Biden’s Gaza port is not enough

- By Nicholas Kristof Nicholas Kristof, a New York Times columnist, writes about human rights, women’s rights, health and global affairs.

President Joe Biden has announced that U.S. troops will build a temporary port to deliver aid to the Gaza Strip by sea. That’s welcome, but utterly inadequate. Like the airdrops of food that Biden previously announced, it looks to me more like a photo op than an all-out effort to address a humanitari­an crisis that the United States has helped to create.

Biden strongly has backed what he acknowledg­ed is an “over the top” war by Israel in Gaza, supplying weapons for Israel and protecting it diplomatic­ally at the United Nations. So we’re for the war, but we’re also now mounting a relief effort to ease its consequenc­es.

The port can indeed be helpful, but The New York Times quotes officials as saying that setting it up may take more than a month or two. And 20 people in Gaza have died from malnutriti­on and dehydratio­n, with hunger at “catastroph­ic levels,” according to the U.N.

When children are acutely malnourish­ed, deaths can accelerate quickly, and the port may come too late for many of them. Likewise, airdrops are better than nothing, but they are small. The first airdrop involved 38,000 meals, or a single meal for less than 2% of Gaza’s population.

The advantage of a naval delivery is that ships can deliver much more assistance than airdrops. But aid workers say that the real problem is that Israel has an inspection process that impedes delivery into Gaza by truck and then targets civilian police officers (because they are affiliated with Hamas) so they are unwilling to protect aid deliveries.

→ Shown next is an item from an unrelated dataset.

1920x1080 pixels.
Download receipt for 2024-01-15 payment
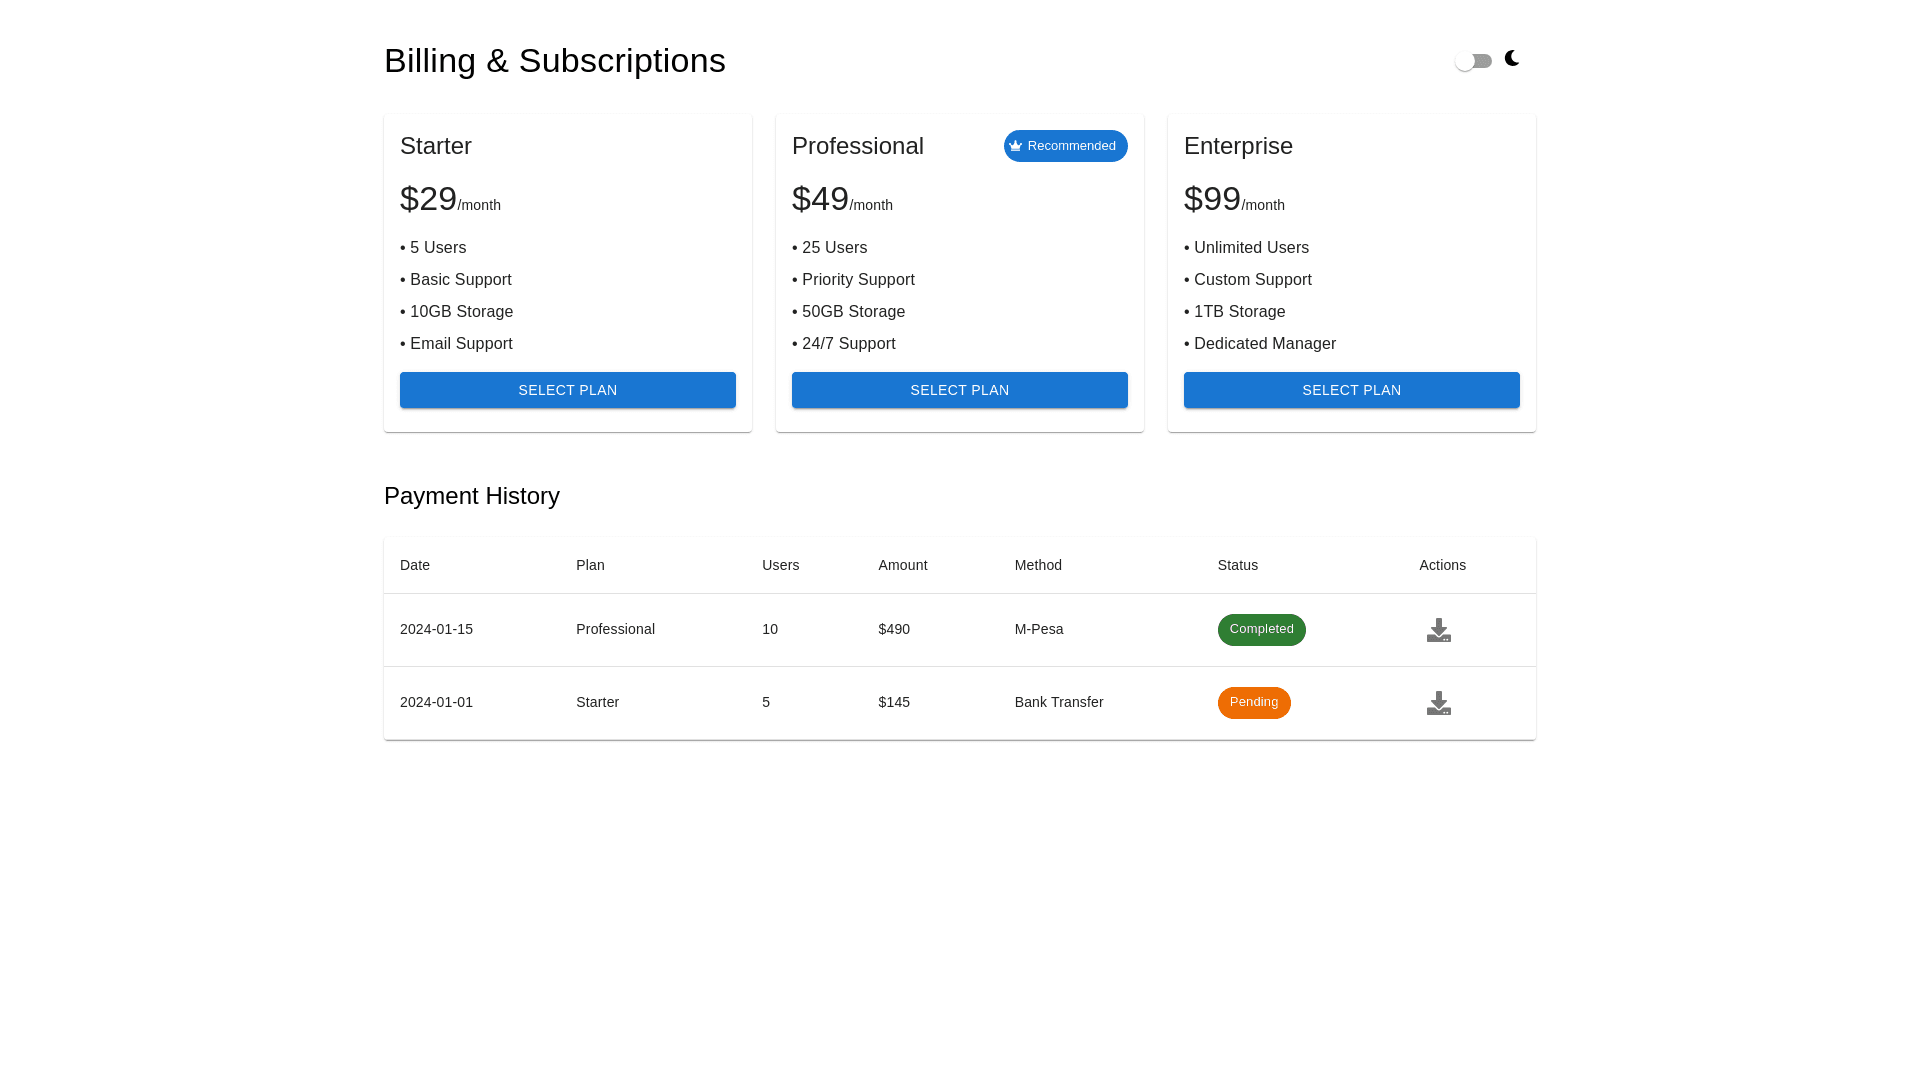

The U.N. reports that Israel has sometimes attacked and blocked its aid convoys, even if it previously cleared the delivery with Israeli authoritie­s.

Airdrops and a seaport don’t solve those distributi­on problems. It’s not entirely clear how aid coming into the port will be trucked across Gaza to the places where hunger is greatest, or who will protect convoys, or how final distributi­on will be managed. Israel apparently will continue to inspect assistance coming in by sea, which does not inspire confidence.

It’s true that Hamas has stockpiled food that it could share and that Hamas could end the war by giving up.

But the United States doesn’t have influence over Hamas. It does have leverage over Israel, as its arms supplier and diplomatic protector.

Will Biden be willing to use his leverage to pressure Israel into expediting food assistance into Gaza? That means no longer vetoing U.N. resolution­s, slowing down military aid and speaking directly to the Israeli people.

That’s the best hope to avert starvation.